4) Diaper type: Costs of diapers vary greatly. You can stick with flats/prefolds, which are very inexpensive, or you can go for all in ones, which are basically a cloth version of a disposable, and they are a little more expensive. What type would work best for you? It would help to try out a small variety first. I initially went for prefolds and found it was too much for me, so I now do all in ones and all in two’s. I did the math and it turns out I am still saving money by doing this (given my current situation).
Test it out
Cloth diapering may be difficult for people with different life situations and I don’t want to ignore that. There may be many people who might face a few more challenges. Disposable just might be the best option for your situation, but I highly recommend you give cloth a shot. There are several cloth diapering trial programs that cost you VERY little money. Here are some recommendations:
Sew Crafty Baby has a trial program where you can purchase 3 diapers and send them back with a 90% refund.
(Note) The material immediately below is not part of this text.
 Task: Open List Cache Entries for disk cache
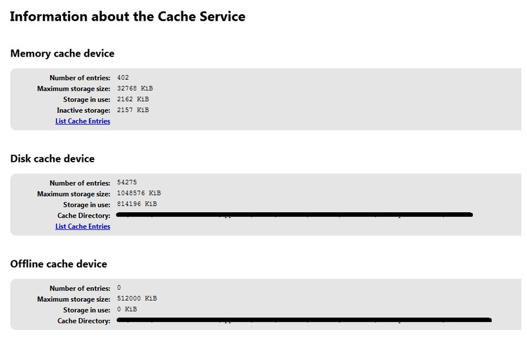pyautogui.click(x=82, y=227)
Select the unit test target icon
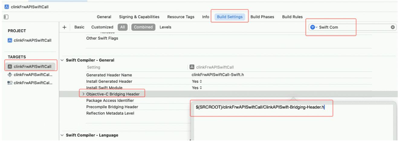This screenshot has width=398, height=141. (10, 74)
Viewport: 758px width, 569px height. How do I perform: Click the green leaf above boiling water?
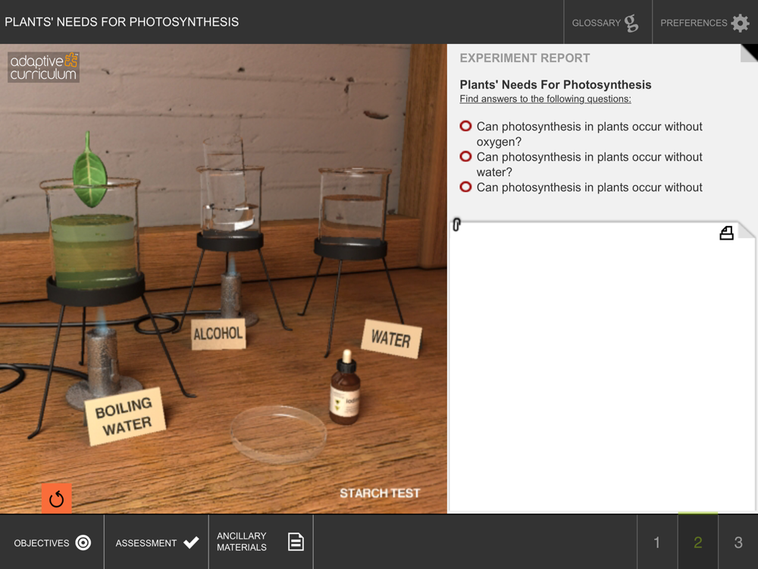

Green Diaper Demos has a trial program. You can purchase 1-10 items and if you don’t like them, you get 80% back (or, if you get halfway through the stash and find you don’t like cloth diapering at all, you get 100% back). You do have to pay for shipping back to them. If you chose to ship back and buy more diapers, then you get a 90% refund in the form of store credit. My favorite part about this program? If you spend more than $75 on your trial package, you get a FREE wetbag and FREE wipes and you do not need to return them if you decide you don’t want to cloth diaper!
Jillian’s Drawers also has a trial program. With this program, if you change your mind, you are only out $10 (plus shipping back to them. This program costs $159.94.
What to try?
I asked survey respondents to tell you what they would suggest you start with. The top pics were:
Bumgenius Pocket diapers
Bumgenius All in One Diapers
Fuzzibunz Pocket Diapers
One thing that MANY survey respondents recommended was to talk with people who cloth diaper. They can help you pick what might work best for you. Don’t know of anyone? DiaperSwappers is a great community where you could ask questions.
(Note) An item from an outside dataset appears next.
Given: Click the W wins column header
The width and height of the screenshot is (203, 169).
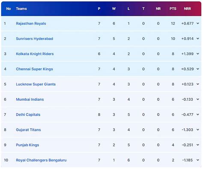Looking at the screenshot, I should [114, 9].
Here are some other sites to check out:
Diaper Facts: http://www.realdiaperassociation.org/diaperfacts.php
Washing Cloth Diapers: http://realdiaperindustry.org/guide-to-washing-cloth-diapers
I asked survey respondents if they had any advice for people considering cloth diapering or to tell you how they got over their fears. Here is what they said:
My husband wanted to cd the whole time but I believed the old school horror stories about them but my son started having problems with disposables and that's when we switched. when he was 2 months old. I fell in love with cloth diapers then and cant get enough of them!!!! All the stories about the washing and pins and folding are no longer true. It's so simple and I cant think of a single down side to using cloth now!!
Knowing that there were things available that make dealing with poop a lot easier- like disposable liners, diaper sprayers, etc. Also just doing it and seeing that it wasn't that bad made a big difference. But the diaper sprayer was key to overcoming my fear!
Reading blogs and watching youtube videos helped me see that it wasn't scary. I also found many moms in my area who use cloth. Having a support networks helps to answer my questions.
Its just easy...it washes out clean when they're newborns and you use liners or a diaper sprayer when they're older.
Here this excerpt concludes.